The rioting began last week when two teenagers of African origin were accidentally electrocuted while hiding from police in Clichy-sous-Bois, north of Paris. The violence is fuelled partly by resentment at France's discriminatory treatment of its north and black African communities, a far cry from the liberty, equality and fraternity of the country that likes to call itself the birthplace of human rights.

"The law must have the last word," the president, Jacques Chirac, said yesterday after a security meeting with senior ministers, making his first public address on the riots. France is determined "to be stronger than those who want to sow violence or fear, and they will be arrested, judged and punished," he added.

The prime minister, Dominique de Villepin, promised accelerated trials for rioters and extra security during France's worst civil unrest in at least a decade.

Australia became the latest country to issue a travel warning, after the British Foreign Office told people on Saturday to "exercise extreme care" in cities affected by the trouble.

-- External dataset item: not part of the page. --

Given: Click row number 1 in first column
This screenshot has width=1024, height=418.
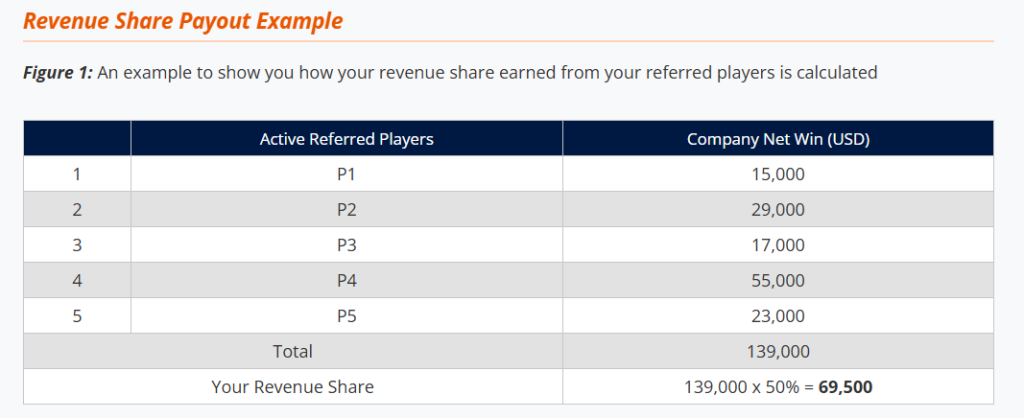Looking at the screenshot, I should pos(77,174).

The country's biggest Muslim fundamentalist organisation, the Union for Islamic Organisations of France, issued a fatwa forbidding those "who seek divine grace from taking part in any action that blindly strikes private or public property or can harm others".

Authorities said that 4,700 cars have been set alight since the rioting began and 1,200 suspects have been detained at least temporarily.

The violence has prompted soul-searching about how to ease anger and frustration among troubled youths in France's grim public housing estates, where many residents are minorities. Educators met the French prime minister to think of ways to help.

"These are young people who are generally resigned, they face discrimination everywhere, for housing and work, and their malaise gets expressed in violence," said Ahmed Touabi, principal of an elementary school in the Paris suburb of Argenteuil. The troublemakers "feel rejected by France, and they want to spit on France."